*Your goal*. Search the data for the word "agent". Reproduce every line where it is found.

*Given information*.
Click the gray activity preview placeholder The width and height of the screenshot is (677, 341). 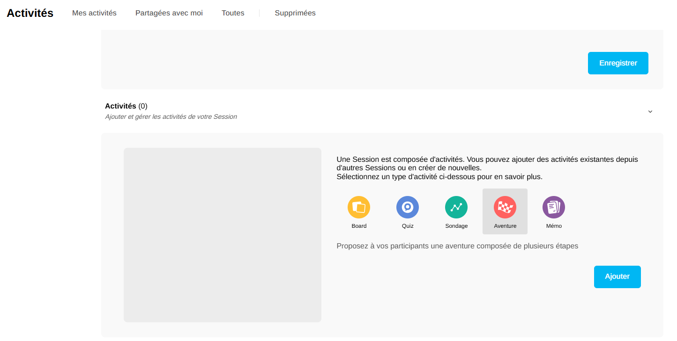223,235
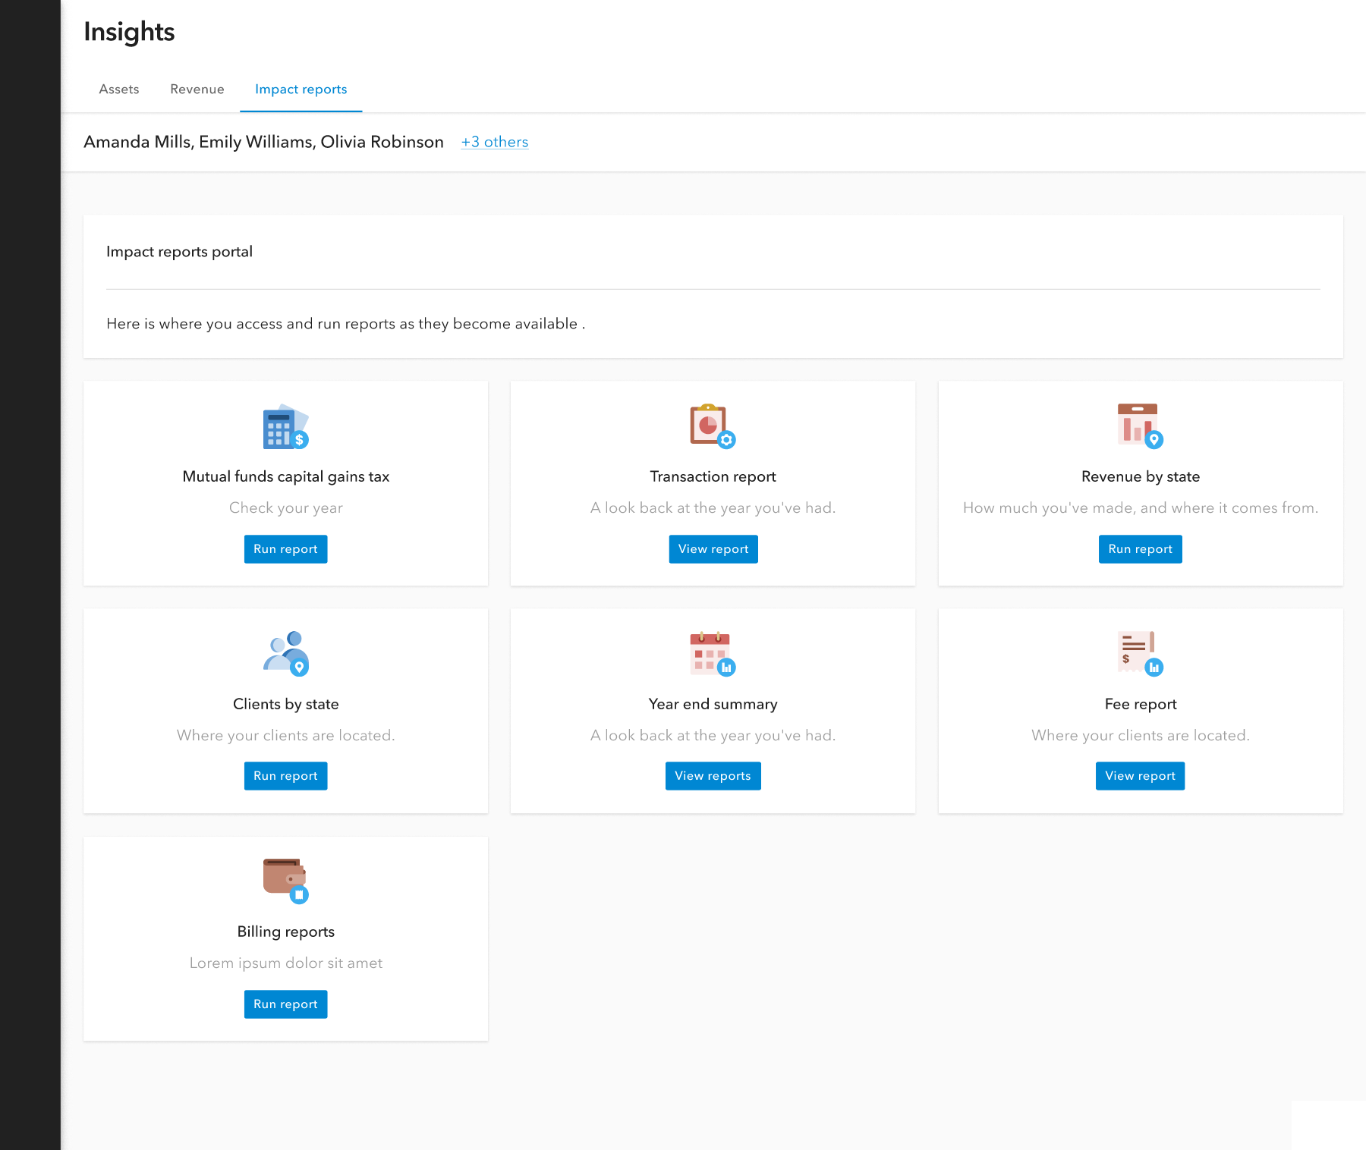Image resolution: width=1366 pixels, height=1150 pixels.
Task: Click the Insights page title
Action: (129, 32)
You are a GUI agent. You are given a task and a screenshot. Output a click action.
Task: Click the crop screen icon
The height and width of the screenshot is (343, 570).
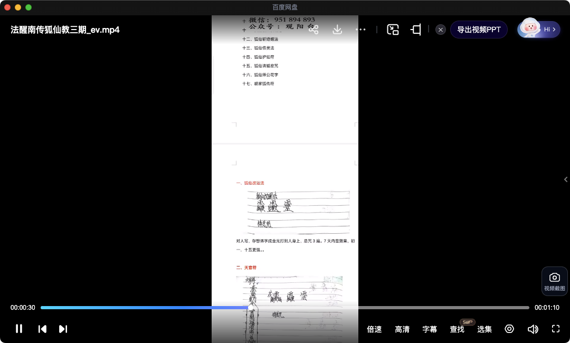416,30
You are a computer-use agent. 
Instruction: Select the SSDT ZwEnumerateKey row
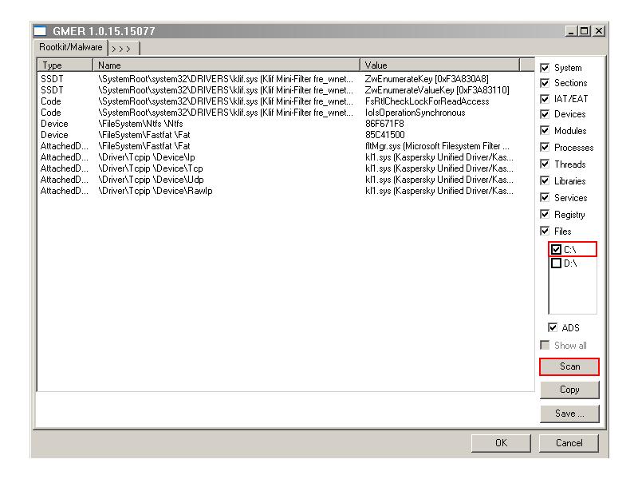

*Result below*.
You are a GUI agent. You are given a task and a screenshot. Output a click action.
You are a computer-use agent. 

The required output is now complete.